- [Instructions]:
A: In the text on ear anatomy and hearing implants, list each ear structure that has a reference number, along with its number.
B: Write the next part of the text on ear anatomy and hearing implants, picking up after its final sentence.

- [Selected text]:
FIG. 1 shows the anatomy of a normal human ear. A normal ear transmits sounds through the outer ear 101 to the eardrum 102, which moves the bones of the middle ear 103, which in turn excites the cochlea 104. The cochlea (or inner ear) 104 includes an upper channel known as the scala vestibuli 105 and a lower channel known as the scala tympani 106, which are connected by the cochlear duct 107. In response to received sounds the stapes, a bone of the middle ear 103, transmits vibrations via the fenestra ovalis (oval window), to the perilymph of the cochlea 104. As a result, the hair cells of the organ of Corti are excited to initiate chemi-electric pulses that are transmitted to the cochlear nerve 113, and ultimately to the brain.
Some patients may have partially or completely impaired hearing for reasons including: long term exposure to environmental noise, congenital defects, damage due to disease or illness, use of certain medications such as aminoglycosides, or physical trauma. Hearing impairment may be of the conductive, sensineural, or combination types.
Implants often include various electro-magnetic transducers that may function as an actuator, a sensor, and/or a switch. An example of an implant with an electro-magnetic actuator is a middle ear implant which mechanically drives the ossicular chain. Such a middle ear implant that includes a floating mass transducer was developed by Geoffrey Ball et al. (see U.S. Pat. Nos. 5,913,815; 5,897,486; 5,624,376; 5,554,096; 5,456,654; 5,800,336; 5,857,958; and 6,475,134, each of which is incorporated herein by reference).

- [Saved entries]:
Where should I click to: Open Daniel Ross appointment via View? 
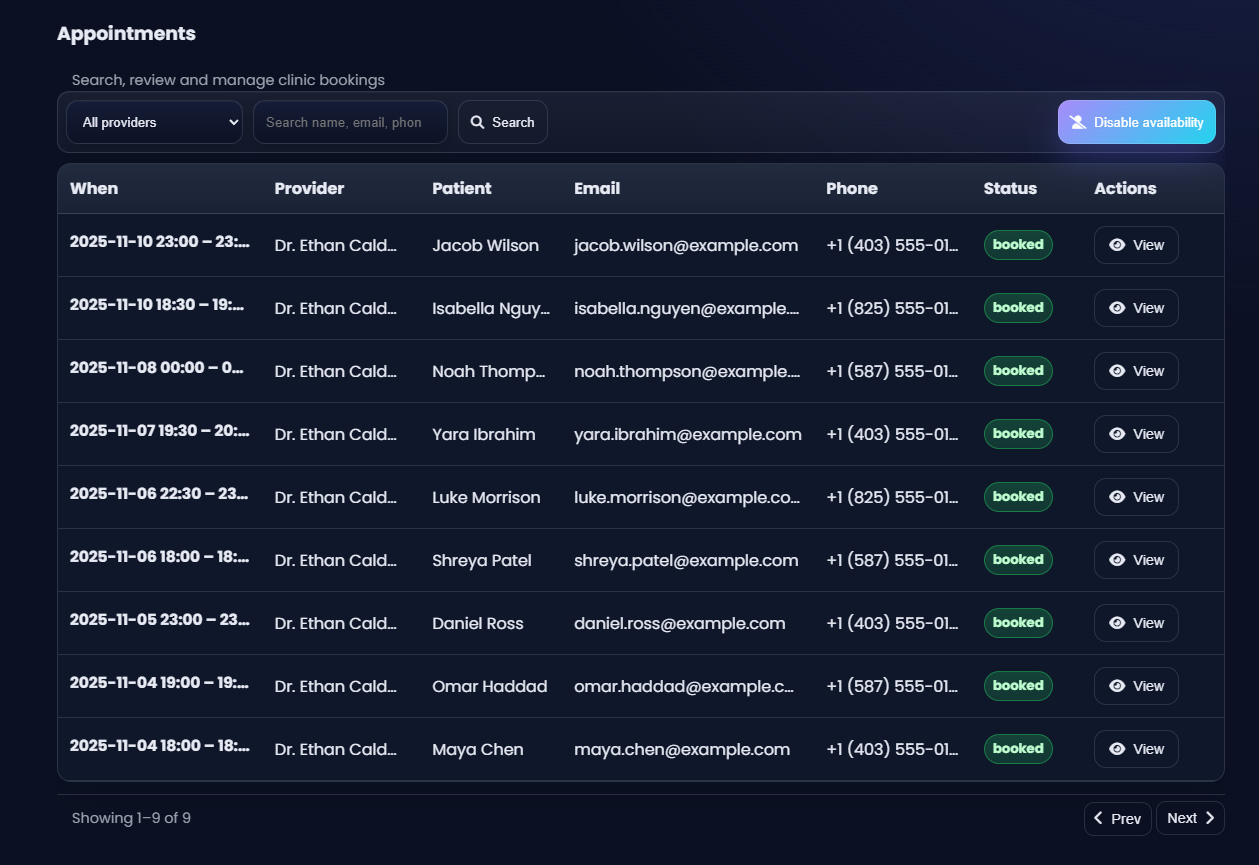pos(1136,623)
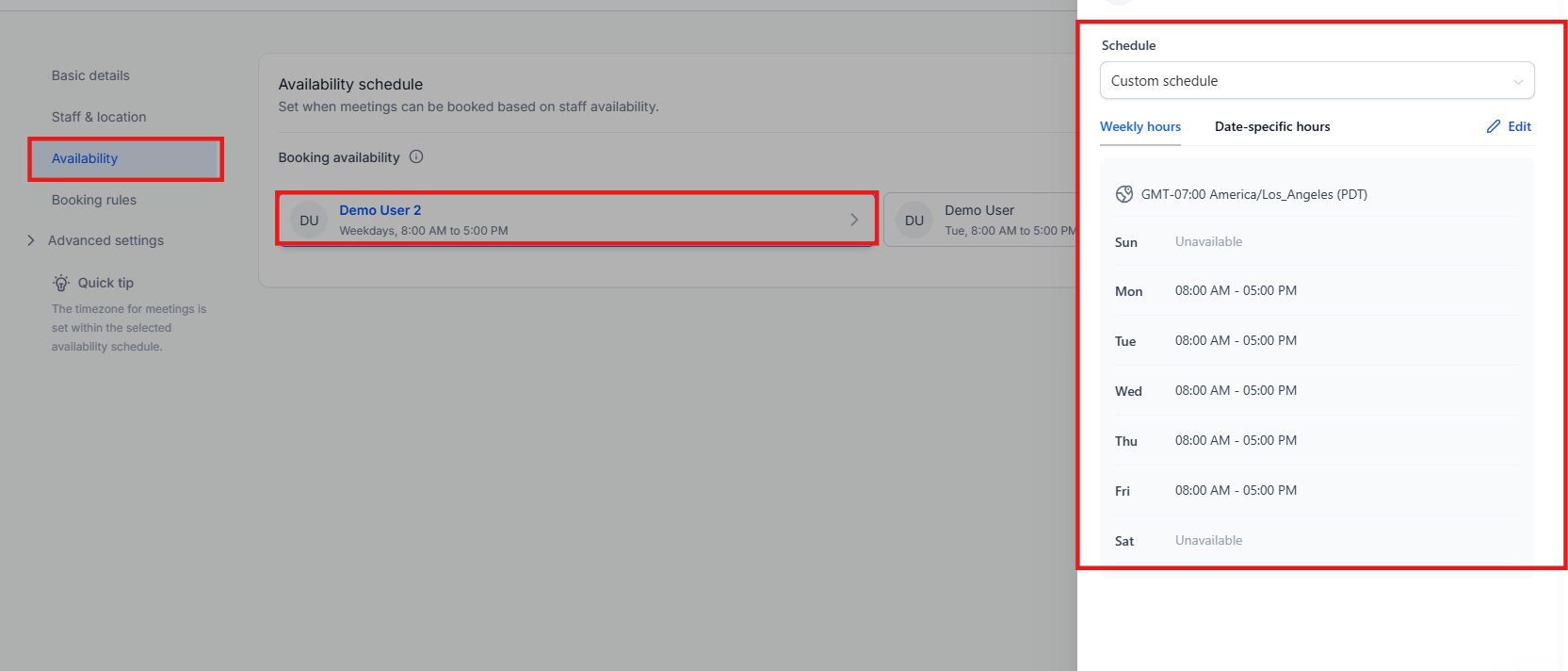This screenshot has height=671, width=1568.
Task: Open the Demo User 2 card's right chevron
Action: (854, 220)
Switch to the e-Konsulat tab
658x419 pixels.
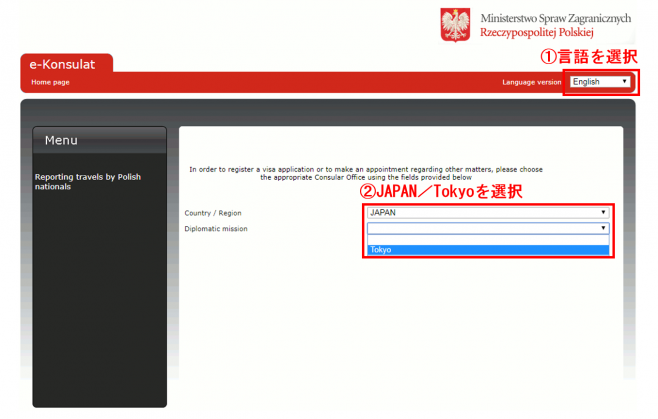pos(66,64)
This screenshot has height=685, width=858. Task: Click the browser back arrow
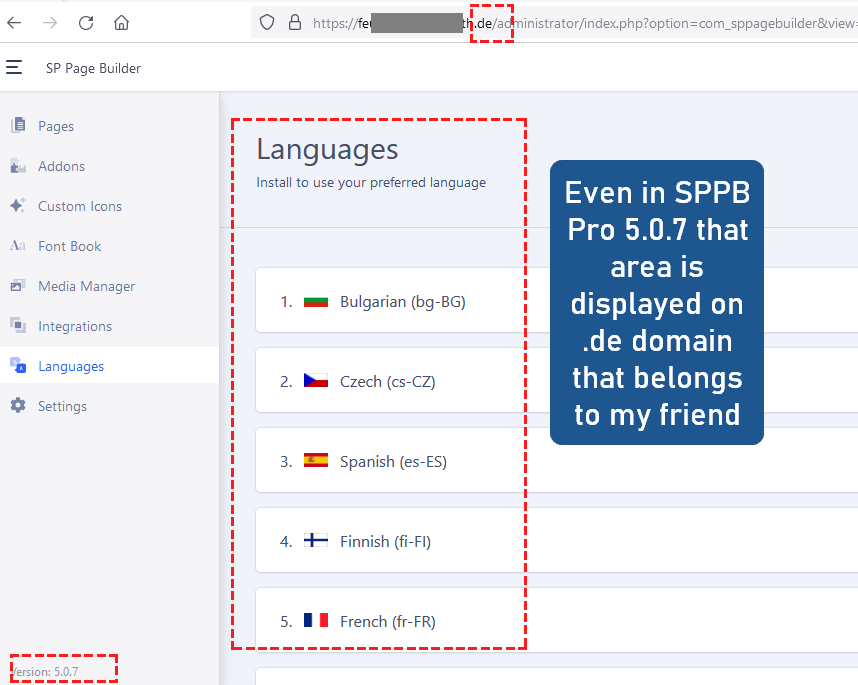point(14,22)
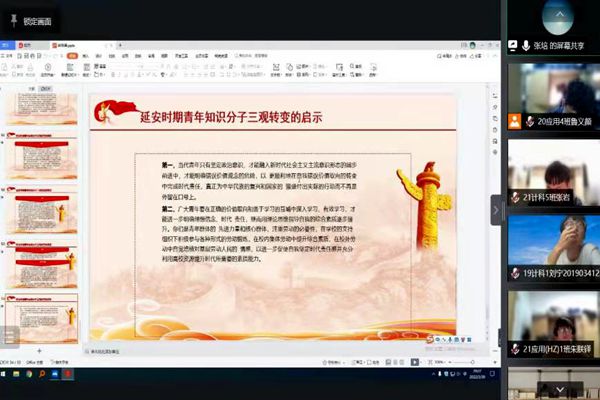Image resolution: width=600 pixels, height=400 pixels.
Task: Collapse the participant video side panel
Action: click(x=495, y=208)
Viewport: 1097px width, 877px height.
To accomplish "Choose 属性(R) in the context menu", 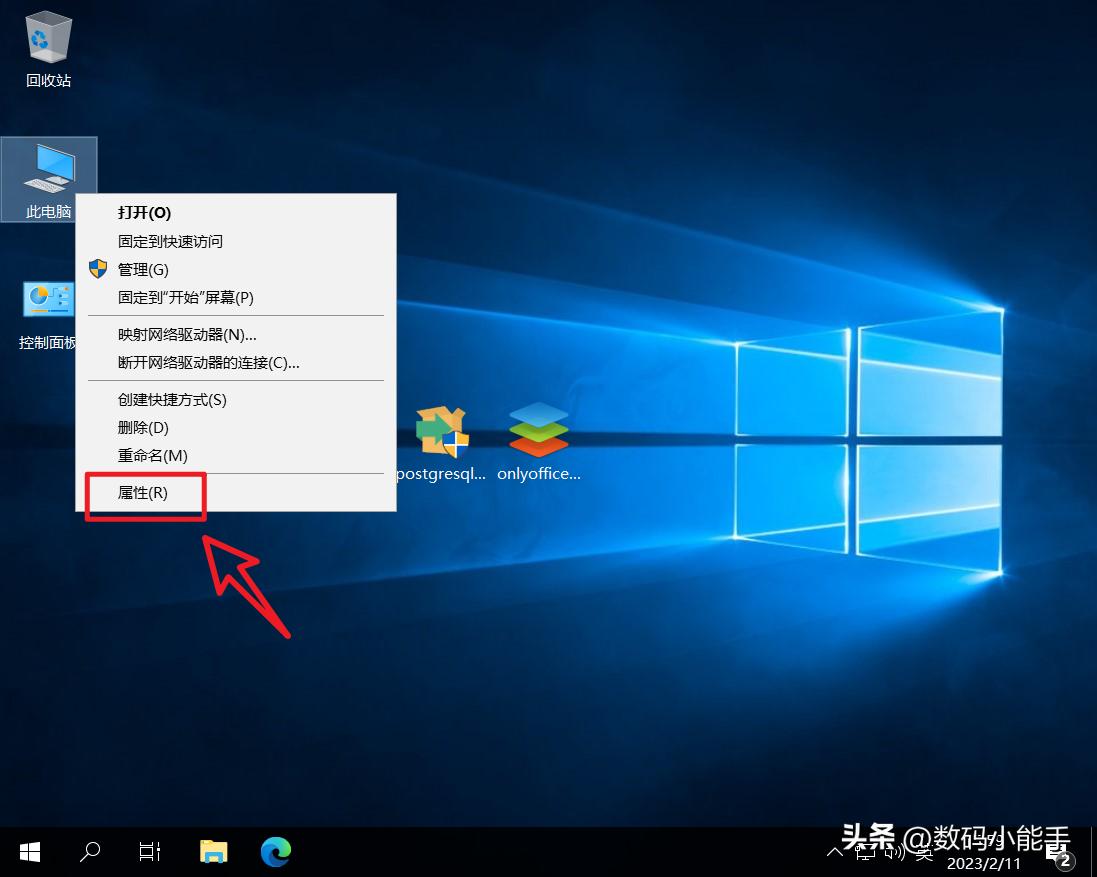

- [Responses to the tasks]:
A:
- Outer ear: 101
- Eardrum: 102
- Middle ear: 103
- Cochlea: 104
- Scala vestibuli: 105
- Scala tympani: 106
- Cochlear duct: 107
- Cochlear nerve: 113

B:
Magnetic Resonance Imaging (MRI) examination may be contraindicated for a wearer of such an auditory (cochlear or middle ear) prosthesis since potential interactions between the implanted electro-magnetic transducer and the applied external MRI magnetic field may, at higher field strength (i.e. above about 1 Tesla), produce three potentially harmful effects:                1. The implanted magnet experiences a torque (T=m×B) that may twist the electro-magnetic transducer out of its position, thereby injuring the implant wearer and/or destroying the mechanical fixation.        2. Due to the external magnetic field, the implanted magnet becomes partly demagnetized and this may lead to damage or at least to a reduced power efficiency of the electro-magnetic transducer after exposure to the MRI field.        3. Radio frequency (RF) pulses (magnetic field B1 in MRI) emitted by the MRI unit can induce voltages in the coil(s) of the electro-magnetic transducer and this may destroy the transducer and/or may harm the patient.        
Because of these risks it may be generally forbidden to undergo (at least high-field) MRI examination for patients with an implant with electro-magnetic transducer. This may exclude the patient from certain important diagnosis methods.